Reading text:
Ok, now we've got a baseline. Next, I used our GUI tool, Digipede Workbench, to create a job submission. The MatrixMultiplier takes the following arguments:
MatrixMultiplier.exe [input matrix] [input matrix] [output matrix] [quadrant X] [quadrant Y] [quadrant dim]For my test, I broke the multiplication up into 16 tasks. For example, the command lines for my first three tasks need to look like this:
MatrixMultiplier.exe InputMatrix.mtx InputMatrix.mtx output0.mtx 0 0 1250
MatrixMultiplier.exe InputMatrix.mtx InputMatrix.mtx output1.mtx 1250 0 1250
MatrixMultiplier.exe InputMatrix.mtx InputMatrix.mtx output1.mtx 2500 0 1250Fortunately, creating command lines like that are a breeze with the Workbench. I did this whole thing using variables, by the way, so I could re-use it later for more matrix multiplication jobs without going through the whole process again.

First, I gave it the name of the executable:
Then, I gave it the name of the Matrix I was going to multiply.
I defined XQuadrant as a range variable from 0 to 4999 (the size of my matrix), step 1250.

I defined YQuadrant the same way. Then I defined QuadrantSize to be 1250. If, in the future, I want to use this Job to multiply different size matrices (or using different size quadrants), I can change these values on submission.

Data extract:

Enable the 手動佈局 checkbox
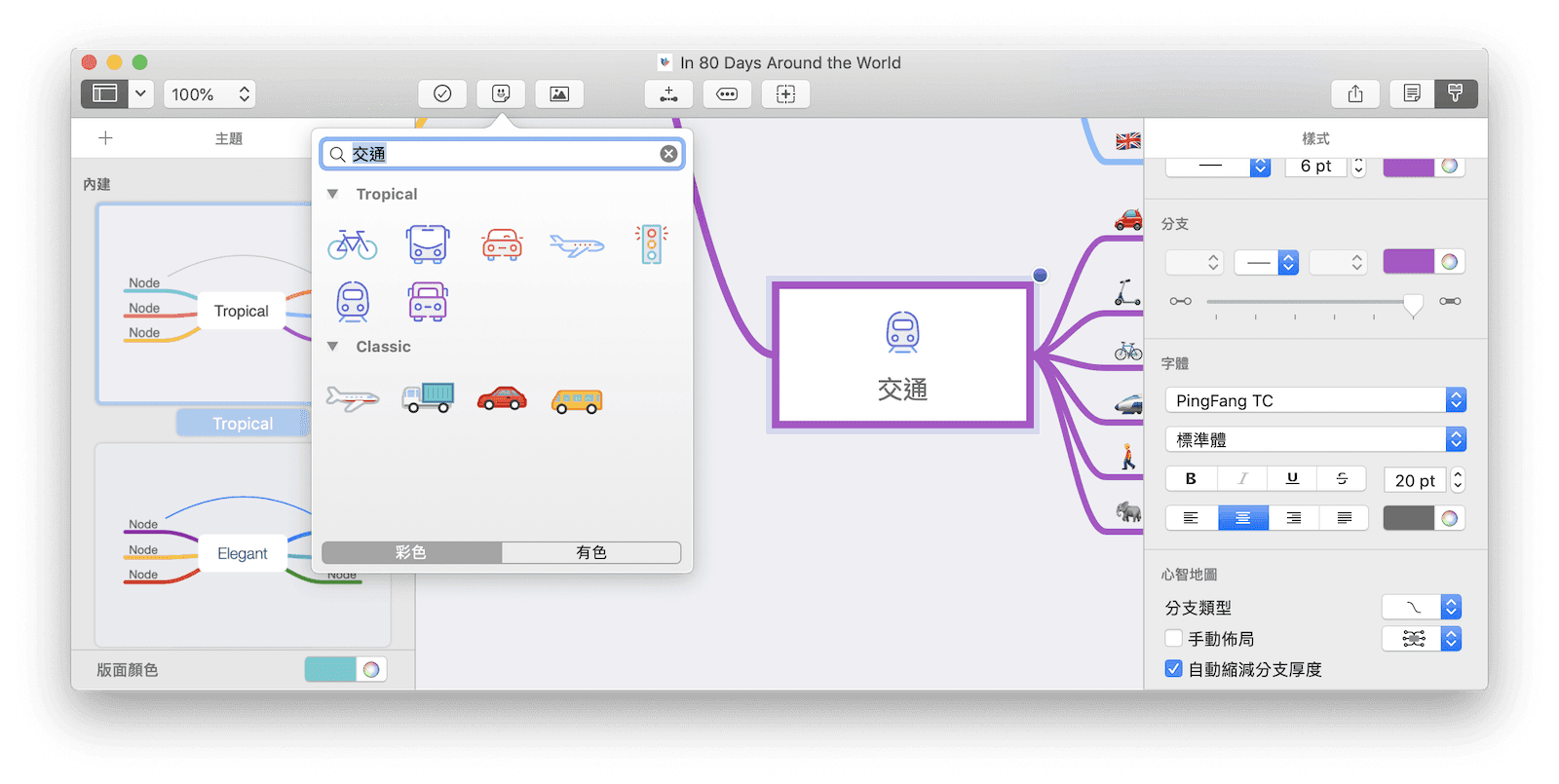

What the task requires:
In the matrix multiplication walkthrough, why did the writer build the job with variables? Answer in one to three sentences.

Answer for this exercise:
The writer used variables so the job could be reused later for more matrix multiplication without repeating the whole setup. Values like the quadrant range and QuadrantSize can be changed at submission to handle matrices or quadrants of a different size.